Using the records below, write out again exactly the lines that begin at the line containing "Moje ulubione (565, 1604)" and end at the line containing "[prev-page] (38, 490)", and no other lines.

____

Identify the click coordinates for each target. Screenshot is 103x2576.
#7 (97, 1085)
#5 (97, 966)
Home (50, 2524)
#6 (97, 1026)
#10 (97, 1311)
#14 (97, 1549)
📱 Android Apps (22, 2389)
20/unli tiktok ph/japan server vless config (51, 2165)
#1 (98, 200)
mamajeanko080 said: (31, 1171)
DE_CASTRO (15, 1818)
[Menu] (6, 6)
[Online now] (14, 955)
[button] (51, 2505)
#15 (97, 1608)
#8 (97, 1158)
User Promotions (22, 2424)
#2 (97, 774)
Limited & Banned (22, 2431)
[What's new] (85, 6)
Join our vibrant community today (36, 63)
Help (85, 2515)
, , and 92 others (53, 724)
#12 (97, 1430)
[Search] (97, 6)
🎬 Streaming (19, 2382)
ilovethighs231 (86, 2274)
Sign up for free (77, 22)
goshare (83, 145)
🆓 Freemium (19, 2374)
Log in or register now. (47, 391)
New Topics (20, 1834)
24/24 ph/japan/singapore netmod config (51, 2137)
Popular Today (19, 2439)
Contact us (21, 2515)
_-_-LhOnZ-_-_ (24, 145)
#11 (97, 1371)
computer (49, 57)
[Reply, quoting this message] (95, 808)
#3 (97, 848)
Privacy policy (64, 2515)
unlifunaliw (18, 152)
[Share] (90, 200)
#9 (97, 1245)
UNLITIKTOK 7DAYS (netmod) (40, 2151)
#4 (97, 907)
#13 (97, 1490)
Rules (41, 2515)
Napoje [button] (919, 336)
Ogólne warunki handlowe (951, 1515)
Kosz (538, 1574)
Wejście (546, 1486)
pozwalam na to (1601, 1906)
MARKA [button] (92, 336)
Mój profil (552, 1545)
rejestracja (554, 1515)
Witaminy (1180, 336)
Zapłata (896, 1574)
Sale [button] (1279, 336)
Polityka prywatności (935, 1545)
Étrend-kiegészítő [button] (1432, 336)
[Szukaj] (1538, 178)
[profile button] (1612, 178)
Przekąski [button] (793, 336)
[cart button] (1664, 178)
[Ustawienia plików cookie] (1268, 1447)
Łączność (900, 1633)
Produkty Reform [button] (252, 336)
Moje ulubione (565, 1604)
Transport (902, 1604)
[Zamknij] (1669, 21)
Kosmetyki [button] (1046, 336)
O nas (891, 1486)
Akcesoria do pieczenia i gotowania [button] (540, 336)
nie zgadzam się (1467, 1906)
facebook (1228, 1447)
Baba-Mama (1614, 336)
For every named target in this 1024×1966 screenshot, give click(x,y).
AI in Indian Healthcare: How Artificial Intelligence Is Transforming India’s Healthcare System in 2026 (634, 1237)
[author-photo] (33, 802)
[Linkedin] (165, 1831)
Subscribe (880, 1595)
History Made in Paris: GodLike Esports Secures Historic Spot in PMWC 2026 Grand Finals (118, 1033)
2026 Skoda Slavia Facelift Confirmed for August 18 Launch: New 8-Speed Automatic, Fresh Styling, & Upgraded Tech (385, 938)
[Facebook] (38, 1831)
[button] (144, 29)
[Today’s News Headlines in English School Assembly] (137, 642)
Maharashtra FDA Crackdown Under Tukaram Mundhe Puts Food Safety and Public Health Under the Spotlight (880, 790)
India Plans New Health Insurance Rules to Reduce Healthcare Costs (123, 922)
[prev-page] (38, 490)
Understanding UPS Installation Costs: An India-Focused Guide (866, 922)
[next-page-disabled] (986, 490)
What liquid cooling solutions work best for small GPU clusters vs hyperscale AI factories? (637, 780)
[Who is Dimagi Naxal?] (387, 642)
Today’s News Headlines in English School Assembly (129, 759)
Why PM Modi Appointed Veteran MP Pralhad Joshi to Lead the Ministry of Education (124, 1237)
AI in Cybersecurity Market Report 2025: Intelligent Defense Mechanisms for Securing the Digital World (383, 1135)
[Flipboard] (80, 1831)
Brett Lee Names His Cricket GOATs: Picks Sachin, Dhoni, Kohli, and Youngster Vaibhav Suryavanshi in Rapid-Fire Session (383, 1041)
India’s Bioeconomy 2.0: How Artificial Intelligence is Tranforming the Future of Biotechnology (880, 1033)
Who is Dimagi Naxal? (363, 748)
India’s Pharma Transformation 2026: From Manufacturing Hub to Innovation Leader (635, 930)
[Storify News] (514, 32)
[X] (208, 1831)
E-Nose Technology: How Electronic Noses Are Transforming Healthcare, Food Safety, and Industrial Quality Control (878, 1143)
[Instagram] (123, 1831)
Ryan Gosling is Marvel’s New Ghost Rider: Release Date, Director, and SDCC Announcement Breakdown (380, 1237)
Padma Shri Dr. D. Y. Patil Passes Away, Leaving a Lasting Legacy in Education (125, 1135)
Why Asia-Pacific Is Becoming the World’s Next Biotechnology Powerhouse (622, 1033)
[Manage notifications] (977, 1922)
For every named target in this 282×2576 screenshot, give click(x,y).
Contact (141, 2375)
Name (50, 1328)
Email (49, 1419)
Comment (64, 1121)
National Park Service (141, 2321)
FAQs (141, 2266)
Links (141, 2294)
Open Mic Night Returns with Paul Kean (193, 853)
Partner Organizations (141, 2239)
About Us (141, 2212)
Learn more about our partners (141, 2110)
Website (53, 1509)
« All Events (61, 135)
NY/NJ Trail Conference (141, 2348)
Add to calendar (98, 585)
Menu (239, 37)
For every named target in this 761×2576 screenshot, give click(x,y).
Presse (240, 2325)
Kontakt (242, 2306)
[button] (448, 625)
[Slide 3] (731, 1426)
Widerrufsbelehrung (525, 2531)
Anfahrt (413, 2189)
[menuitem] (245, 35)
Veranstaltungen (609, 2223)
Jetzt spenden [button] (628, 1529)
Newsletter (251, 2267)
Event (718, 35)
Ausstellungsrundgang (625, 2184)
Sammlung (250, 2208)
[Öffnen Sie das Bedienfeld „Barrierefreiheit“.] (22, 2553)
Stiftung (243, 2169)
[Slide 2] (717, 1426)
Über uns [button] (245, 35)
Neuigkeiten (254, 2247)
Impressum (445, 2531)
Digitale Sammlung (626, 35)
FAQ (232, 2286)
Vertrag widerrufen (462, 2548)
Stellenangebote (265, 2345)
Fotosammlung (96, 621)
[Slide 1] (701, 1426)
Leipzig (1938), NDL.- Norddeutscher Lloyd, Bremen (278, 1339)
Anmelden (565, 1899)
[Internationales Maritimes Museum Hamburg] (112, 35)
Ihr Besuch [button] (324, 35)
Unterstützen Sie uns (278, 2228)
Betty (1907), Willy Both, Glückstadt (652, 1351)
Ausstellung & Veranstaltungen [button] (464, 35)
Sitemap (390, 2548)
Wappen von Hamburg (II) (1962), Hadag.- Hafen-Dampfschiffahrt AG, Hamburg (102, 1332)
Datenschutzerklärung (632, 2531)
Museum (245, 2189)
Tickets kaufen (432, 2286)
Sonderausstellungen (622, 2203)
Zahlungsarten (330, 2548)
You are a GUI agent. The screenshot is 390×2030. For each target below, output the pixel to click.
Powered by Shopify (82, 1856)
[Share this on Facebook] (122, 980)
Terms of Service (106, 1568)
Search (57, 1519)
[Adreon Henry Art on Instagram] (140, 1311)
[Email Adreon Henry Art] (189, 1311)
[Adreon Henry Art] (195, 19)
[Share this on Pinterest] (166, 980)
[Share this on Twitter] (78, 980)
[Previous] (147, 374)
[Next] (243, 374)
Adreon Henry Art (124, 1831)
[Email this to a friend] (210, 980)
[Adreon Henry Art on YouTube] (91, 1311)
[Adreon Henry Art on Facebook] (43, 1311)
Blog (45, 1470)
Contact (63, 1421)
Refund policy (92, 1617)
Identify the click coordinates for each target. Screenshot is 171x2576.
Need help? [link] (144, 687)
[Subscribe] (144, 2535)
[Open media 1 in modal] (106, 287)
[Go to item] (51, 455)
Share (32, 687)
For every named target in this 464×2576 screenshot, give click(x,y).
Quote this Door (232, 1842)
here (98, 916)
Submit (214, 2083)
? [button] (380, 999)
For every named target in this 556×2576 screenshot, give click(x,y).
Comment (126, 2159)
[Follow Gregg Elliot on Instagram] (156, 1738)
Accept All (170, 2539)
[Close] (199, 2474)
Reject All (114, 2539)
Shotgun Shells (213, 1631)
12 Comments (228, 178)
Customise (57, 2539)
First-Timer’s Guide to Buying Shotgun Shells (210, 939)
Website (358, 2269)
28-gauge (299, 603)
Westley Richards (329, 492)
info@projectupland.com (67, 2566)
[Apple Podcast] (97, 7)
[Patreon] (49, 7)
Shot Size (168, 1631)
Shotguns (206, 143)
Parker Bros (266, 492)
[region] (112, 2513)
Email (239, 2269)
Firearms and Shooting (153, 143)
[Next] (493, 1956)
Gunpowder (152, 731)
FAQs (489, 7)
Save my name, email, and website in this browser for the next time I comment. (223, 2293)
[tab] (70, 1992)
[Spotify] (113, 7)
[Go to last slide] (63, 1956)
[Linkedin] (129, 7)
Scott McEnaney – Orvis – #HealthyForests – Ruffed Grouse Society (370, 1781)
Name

____

WRITTEN RESPONSE:
Moje ulubione (565, 1604)
Transport (902, 1604)
[Zamknij] (1669, 21)
Kosmetyki [button] (1046, 336)
O nas (891, 1486)
Akcesoria do pieczenia i gotowania [button] (540, 336)
nie zgadzam się (1467, 1906)
facebook (1228, 1447)
Baba-Mama (1614, 336)
For every named target in this 1024×1966 screenshot, give click(x,y).
AI in Indian Healthcare: How Artificial Intelligence Is Transforming India’s Healthcare System in 2026 (634, 1237)
[author-photo] (33, 802)
[Linkedin] (165, 1831)
Subscribe (880, 1595)
History Made in Paris: GodLike Esports Secures Historic Spot in PMWC 2026 Grand Finals (118, 1033)
2026 Skoda Slavia Facelift Confirmed for August 18 Launch: New 8-Speed Automatic, Fresh Styling, & Upgraded Tech (385, 938)
[Facebook] (38, 1831)
[button] (144, 29)
[Today’s News Headlines in English School Assembly] (137, 642)
Maharashtra FDA Crackdown Under Tukaram Mundhe Puts Food Safety and Public Health Under the Spotlight (880, 790)
India Plans New Health Insurance Rules to Reduce Healthcare Costs (123, 922)
[prev-page] (38, 490)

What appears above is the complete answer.